Anyway, my point is that it wouldn't have been any picnic for the Fellowship to cross the Isen anywhere but the Fords. Saruman could easily have held the fords with a couple hundred Uruk-hai, and for all Gandalf knew the Rohirrim wouln't have hindered Saruman in this. Gandalf knew that Saruman was looking for him, and that maybe the _crebain_ did spy him. Therefore, the Gap was more of a known bad decision, while Moria was a bit more of an unknown bad decision. For all Gandalf knew, he was expected to either go over the pass or to the south. He had no information on Haldir's report that Orcs were heading up to Moria. So perhaps Gandalf thought that Moria was an unexpected route, so it would be unguarded. He also held the faintest of hopes that Balin was still alive there- he said so. Moria also got the Fellowship out of the way of prying eyes like the birds, while the journey to the Gap would have left every possibility of being seen from the air (if the hadn't been marked already). Gandalf did not know if he could count on any aid by going to Edoras, while he knew that Lorien would be a temporary safe have (Yeah Elven Rings). I think that the Gap route was mixed with bad and unknown options, while the Moria route was a mix of unknown and slightly good (Lorien being the good)options.


----------



## Harad (Feb 17, 2002)

> of Wolf that doesn't disentigrate after death. Sauron's Wargs have a bit of the unnatural in them, so I think that they would have reported to Sauron and not Saruman



Another thing that JRRT downplays is that Moria IS Sauron's domain and has been for hundreds of years. To allow the possibility that Balin is alive after 25 years of silence, and to instead believe that Rohan has become traitorous (never happened) is stacking the book _illogically_. But that is the basis on which the decision is made.

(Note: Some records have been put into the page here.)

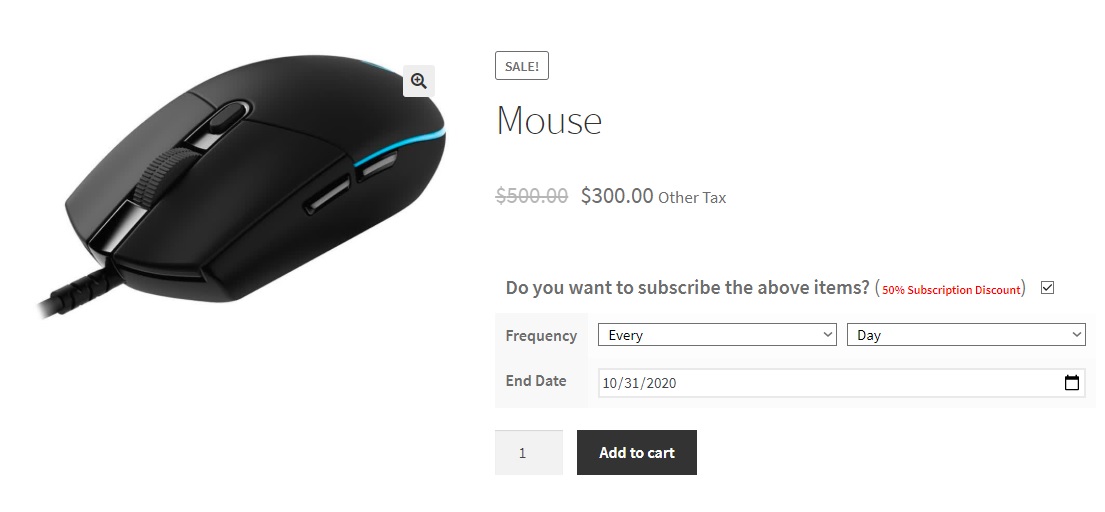Click the End Date field label
The width and height of the screenshot is (1105, 512).
coord(536,381)
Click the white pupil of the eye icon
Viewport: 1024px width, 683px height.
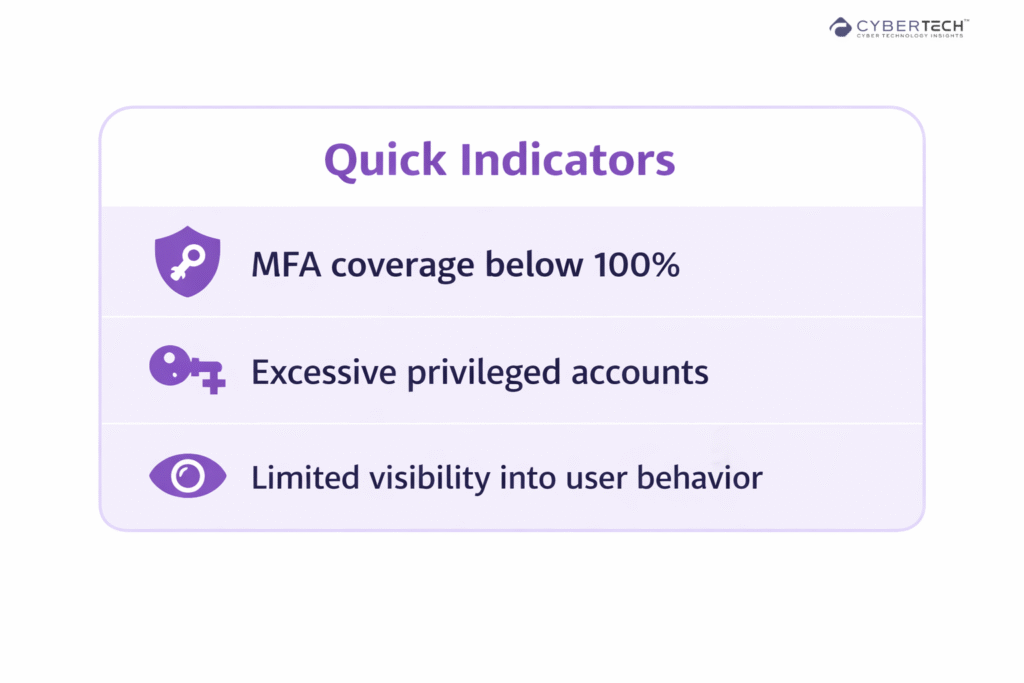pos(187,476)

Again and again, if Lorien is the key, then its Moria or bust.

If they are spied by birds or wolves then the next decision they make--either Moria or the Gap--is EQUALLY compromised.

The Ford of Isen is the only place to cross the Isen *in force*. Shirley, Aragorn the best tracker/frontiersman in ME could have negotiated the Isen with a party of 9. Suddenly this very capable Fellowship are unable to do relatively simple outdoors activities. Not only did JRRT stack the Book but all you "Mine-ers" are stacking the books as well.

The Moria route was a constricted combination of bad, real bad, and wishful thinking (as of 25 years ago). The Gap was a combination of maybe good (as per 2 months ago), neutral, or unknown bad.


----------



## Aldanil (Feb 17, 2002)

*yet another poke at the tar-baby*

Do you even listen to yourself anymore, Harad? 

"Again and again, if Lorien is the key, then it's Moria or bust."
(Pray pardon my profreader's presumption in inserting the apostrophe.)

If you really mean what you say, and you have indeed said it again and "again and again", what will it at last require for you to be satisfied?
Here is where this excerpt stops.